Fenomena serupa juga terlihat di Instagram. Cover “Tragedi” meraih sekitar 70 ribu penonton, sedangkan “Pelangi” milik Boomerang telah ditonton lebih dari 52 ribu kali. Sebaliknya, mayoritas cover lagu rock dan metal dunia yang diunggah Giovanny hanya mendapatkan beberapa ribu tayangan.
Tingginya antusiasme terhadap video-video tersebut menunjukkan bahwa musik rock Indonesia masih memiliki daya tarik kuat, bahkan di tingkat internasional. Meski besarnya jumlah pengguna media sosial Indonesia turut berpengaruh, respons yang diterima Giovanny juga mengindikasikan bahwa lagu-lagu rock Indonesia memiliki kualitas musikal yang mampu diapresiasi lintas negara.

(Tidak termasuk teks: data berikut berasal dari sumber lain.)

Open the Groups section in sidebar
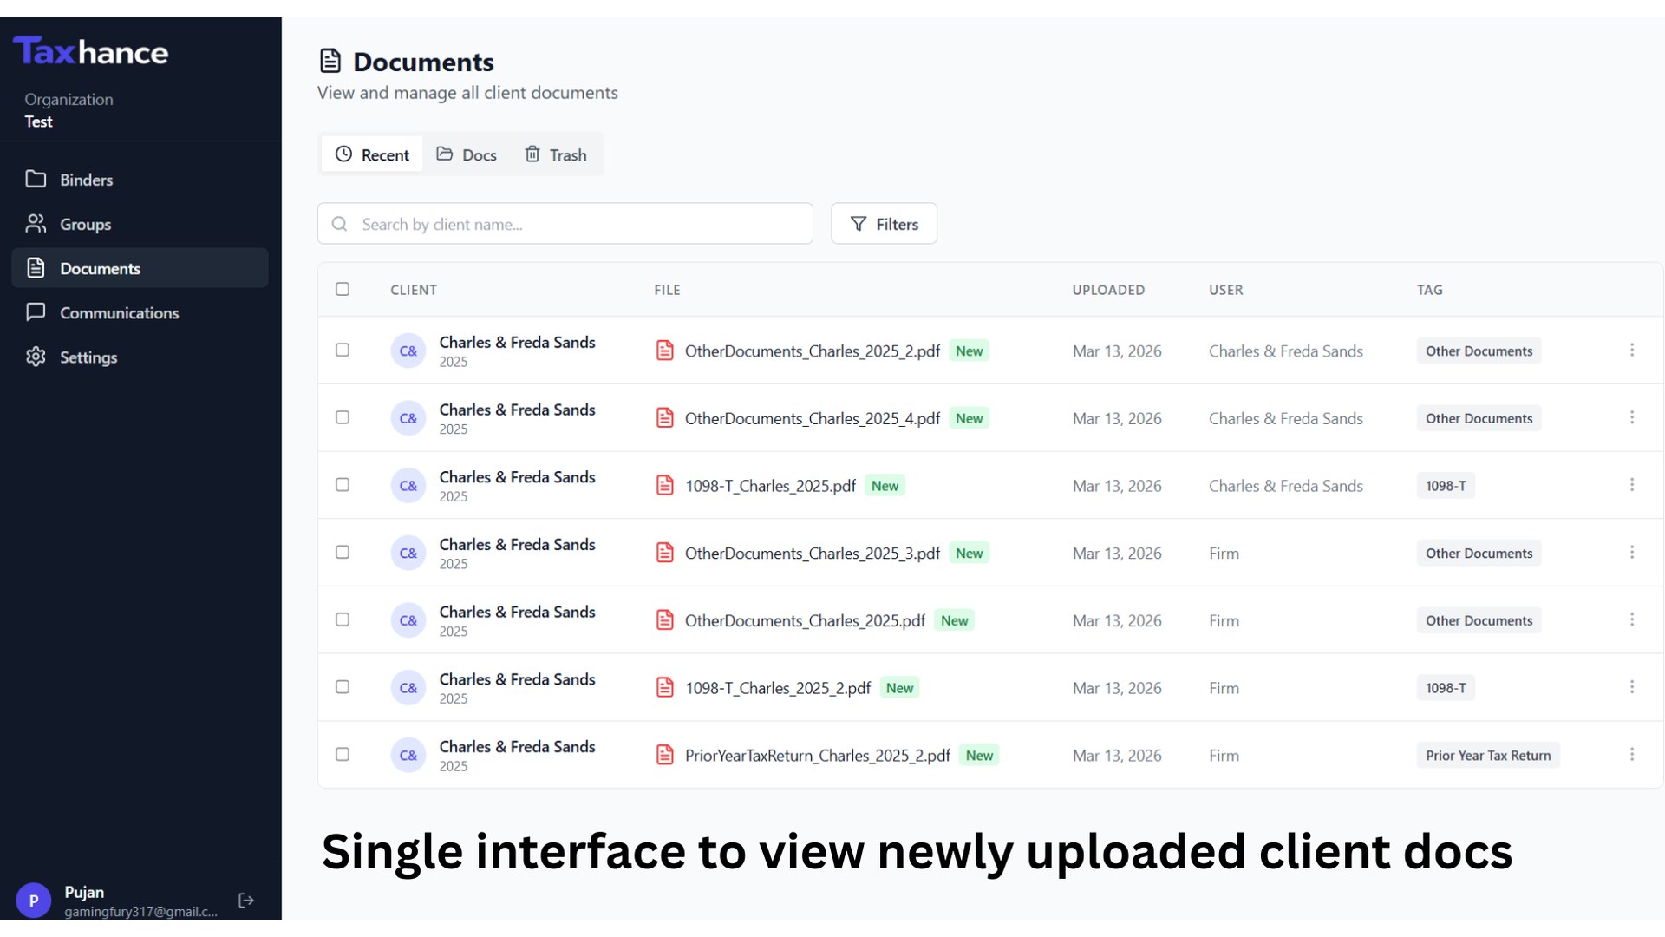This screenshot has width=1665, height=937. pyautogui.click(x=85, y=224)
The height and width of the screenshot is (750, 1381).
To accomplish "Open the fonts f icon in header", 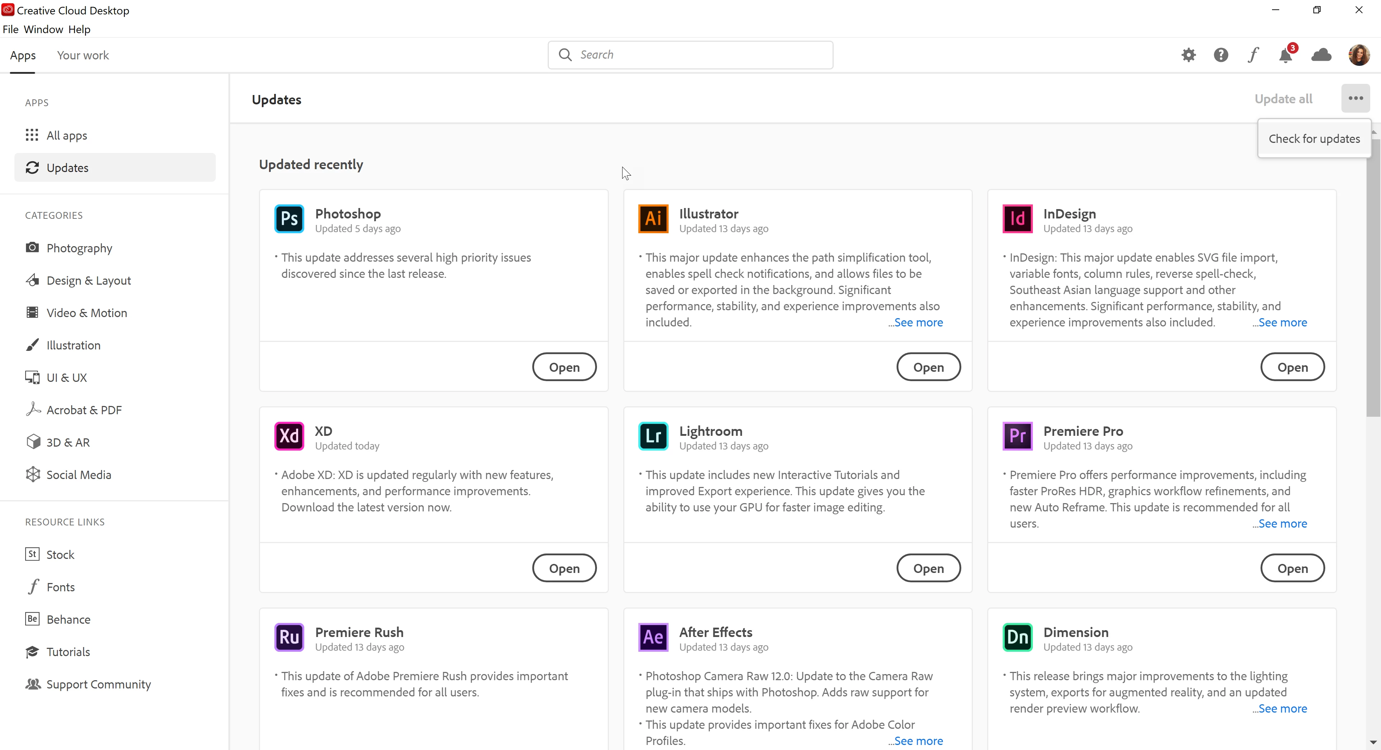I will [1253, 55].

Lagu-lagu seperti “Tragedi”, “Pelangi”, dan “Kau Pikir Kaulah Segalanya” dikenal memiliki riff gitar yang kuat, karakter khas, serta melodi yang mudah diingat. Faktor inilah yang membuat karya-karya tersebut tetap relevan dan menarik untuk dimainkan kembali oleh musisi dari berbagai belahan dunia.

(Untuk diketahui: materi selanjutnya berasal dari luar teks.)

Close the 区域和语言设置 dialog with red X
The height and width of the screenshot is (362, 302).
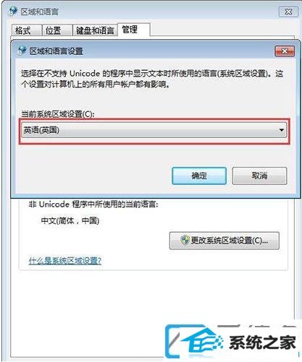click(x=285, y=51)
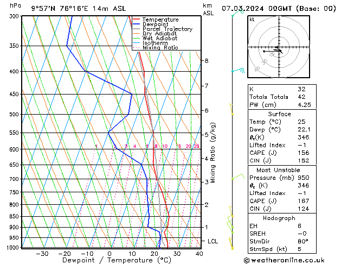The width and height of the screenshot is (341, 264).
Task: Click the Dewpoint / Temperature axis label
Action: (x=108, y=260)
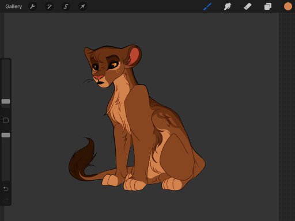Screen dimensions: 295x221
Task: Open the Adjustments magic wand menu
Action: 49,6
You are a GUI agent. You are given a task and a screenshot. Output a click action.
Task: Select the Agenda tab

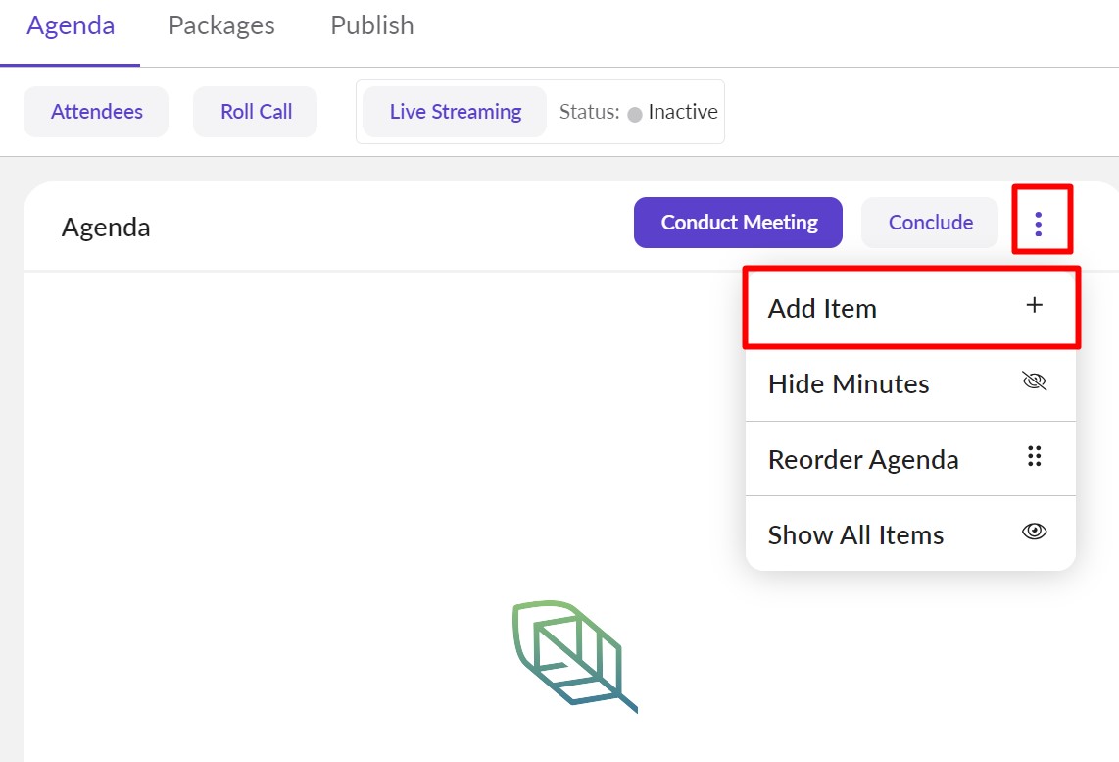(71, 25)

Apresiasi juga datang langsung dari para musisi yang lagunya dibawakan. Gitaris Boomerang, John Paul Ivan, memberikan komentar singkat di Instagram dengan menulis, “Wow Amazing”. Sementara Roy Jeconiah menyampaikan dukungannya dalam bahasa Spanyol, “Gracias por cubrir, todo lo mejor siempre,” yang berarti, “Terima kasih telah meng-cover lagu kami, semoga yang terbaik selalu menyertaimu.”
Respons tersebut menjadi bukti bahwa musik mampu melampaui batas bahasa, budaya, dan geografis. Lagu-lagu rock Indonesia yang lahir puluhan tahun lalu kini kembali menjangkau audiens baru melalui sentuhan seorang musisi dari Amerika Selatan.

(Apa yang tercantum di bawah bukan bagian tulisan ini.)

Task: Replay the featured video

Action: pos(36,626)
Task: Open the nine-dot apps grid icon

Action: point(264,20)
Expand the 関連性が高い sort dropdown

Fenomena Giovanny Daza juga menjadi kabar positif bagi musik rock nasional. Di tengah dominasi berbagai genre modern, karya-karya band legendaris seperti Boomerang dan Edane terbukti masih memiliki tempat di hati pendengar. Bukan hanya dikenang oleh generasi lama, lagu-lagu tersebut juga terus menemukan pendengar baru melalui platform digital.
Lebih dari sekadar angka penonton, viralnya cover Giovanny menjadi pengingat bahwa musik rock Indonesia masih hidup, tetap dicintai, dan memiliki daya saing di kancah internasional.